Patchwork [3,of,3] treemanifest: further optimize treemanifest.matches()

login
register
mail settings
Submitter Drew Gottlieb
Date April 6, 2015, 10:48 p.m.
Message ID <64c838dd0204e52e5a6a.1428360515@waste.org>
Download mbox | patch
Permalink /patch/8516/
State Accepted
Headers show

Comments

Drew Gottlieb - April 6, 2015, 10:48 p.m.
# HG changeset patch
# User Drew Gottlieb <drgott@google.com>
# Date 1428342713 25200
#      Mon Apr 06 10:51:53 2015 -0700
# Node ID 64c838dd0204e52e5a6aeae92af7950f323ecf87
# Parent  3d7b11f525d9439dfdaae57bdaaf5a41ed4be5a9
treemanifest: further optimize treemanifest.matches()

The matches function was previously traversing all submanifests to look for
matching files, even though it was possible to know if a submanifest won't
contain any matches.

This change adds a visitdir function on the match object to decide quickly if
a directory should be visited when traversing. The function also decides if
_all_ subdirectories should be traversed.

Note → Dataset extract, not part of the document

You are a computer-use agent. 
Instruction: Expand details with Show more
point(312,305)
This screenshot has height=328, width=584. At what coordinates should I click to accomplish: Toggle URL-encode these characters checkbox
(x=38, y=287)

Adding this logic as methods on the match object also makes the logic
modifiable by extensions, such as largefiles.

An example of a command this speeds up is running
  hg status --rev .^ python/
on the Mozilla repo with the treemanifest experiment enabled.
It goes from 2.03s to 1.85s.

More improvements to speed from this change will happen when treemanifests are
lazily loaded. Because a flat manifest is still loaded and then converted
into treemanifests, speed improvements are limited.

This change has no negative effect on speed. For a worst-case example, this
command is not negatively impacted:
  hg status --rev .^ 'relglob:*.js'
on the Mozilla repo. It goes from 2.83s to 2.82s.
Martin von Zweigbergk - April 6, 2015, 11:08 p.m.
As usual, I've already reviewed these and they look good to me.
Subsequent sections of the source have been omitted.